After an epic month of sadness and trial, we went on vacation. As fun as that may sound in theory, as I packed I felt like I was doing one last chore, running up one last hill so that I could finally, finally curl up in the fetal position and just cry.
I'm sure we are not the only ones who have been in that place.
So we went from that place to this place, a campground in Kentucky. We camped in tents, and my mother-in-law did the cooking for all of us.
The world and God conspired to give us a space to rest, to heal.
The mountains are good for the soul. My little adventurers trudged along for mile after mile of hiking trails, panting but not complaining. Our eyes were too full of wonder to worry about our tired legs.

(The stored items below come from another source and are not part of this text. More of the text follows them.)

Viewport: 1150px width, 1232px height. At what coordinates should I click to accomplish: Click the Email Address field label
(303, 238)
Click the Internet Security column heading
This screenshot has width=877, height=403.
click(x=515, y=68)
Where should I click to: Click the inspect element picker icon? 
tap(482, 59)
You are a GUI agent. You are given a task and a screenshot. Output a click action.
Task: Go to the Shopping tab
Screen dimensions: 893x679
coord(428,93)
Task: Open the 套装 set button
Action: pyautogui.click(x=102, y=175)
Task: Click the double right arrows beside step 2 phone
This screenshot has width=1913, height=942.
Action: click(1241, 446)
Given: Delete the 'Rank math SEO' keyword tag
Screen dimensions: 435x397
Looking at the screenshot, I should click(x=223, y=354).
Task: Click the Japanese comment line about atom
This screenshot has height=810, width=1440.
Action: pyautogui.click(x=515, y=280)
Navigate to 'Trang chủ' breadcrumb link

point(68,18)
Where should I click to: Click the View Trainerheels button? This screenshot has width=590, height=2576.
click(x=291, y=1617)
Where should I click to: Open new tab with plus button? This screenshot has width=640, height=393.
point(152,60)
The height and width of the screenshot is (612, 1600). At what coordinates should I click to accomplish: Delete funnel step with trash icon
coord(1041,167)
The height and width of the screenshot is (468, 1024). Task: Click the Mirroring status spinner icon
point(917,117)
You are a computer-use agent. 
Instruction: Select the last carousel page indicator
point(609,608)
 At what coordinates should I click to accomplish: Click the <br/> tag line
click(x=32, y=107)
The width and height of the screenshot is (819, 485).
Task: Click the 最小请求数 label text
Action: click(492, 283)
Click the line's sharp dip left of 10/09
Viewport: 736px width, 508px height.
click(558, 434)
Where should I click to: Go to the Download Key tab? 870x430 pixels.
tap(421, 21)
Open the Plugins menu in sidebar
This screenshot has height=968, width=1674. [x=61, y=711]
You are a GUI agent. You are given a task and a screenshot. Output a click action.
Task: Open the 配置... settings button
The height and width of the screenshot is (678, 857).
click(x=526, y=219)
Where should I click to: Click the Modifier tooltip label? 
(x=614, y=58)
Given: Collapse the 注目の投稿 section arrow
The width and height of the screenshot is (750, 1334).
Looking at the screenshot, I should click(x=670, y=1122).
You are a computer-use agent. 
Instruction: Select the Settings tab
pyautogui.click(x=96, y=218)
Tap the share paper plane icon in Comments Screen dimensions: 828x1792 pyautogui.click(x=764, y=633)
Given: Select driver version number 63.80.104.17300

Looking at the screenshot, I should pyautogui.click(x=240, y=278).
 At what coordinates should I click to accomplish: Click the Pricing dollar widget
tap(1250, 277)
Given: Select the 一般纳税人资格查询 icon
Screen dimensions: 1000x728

"Mommy, I feel so small here," said one.
|Grammy and Peter, age 4, who is NOT a baby.|
Yes, child, we are small, so small.
We can climb and explore and stand beside waterfalls, but here we are cured of the notion that we are in charge of any of this. We are freed from the burden of believing our shoulders were meant to bear the weight of it all. These mountains have been here for ages; these trees have grown since before any of us were born, and they continued their stretch heavenward even while we were at home near the cornfields, burying our dead.
Lord, you have been our dwelling place
He is our dwelling place, and we are his small-but dearly loved- children.
As we travel through valleys of sorrow and up moutains of joy, again and again,
He will prove to us His faithfulness, and He will give us rest.
Confirm the work of your hands, Lord.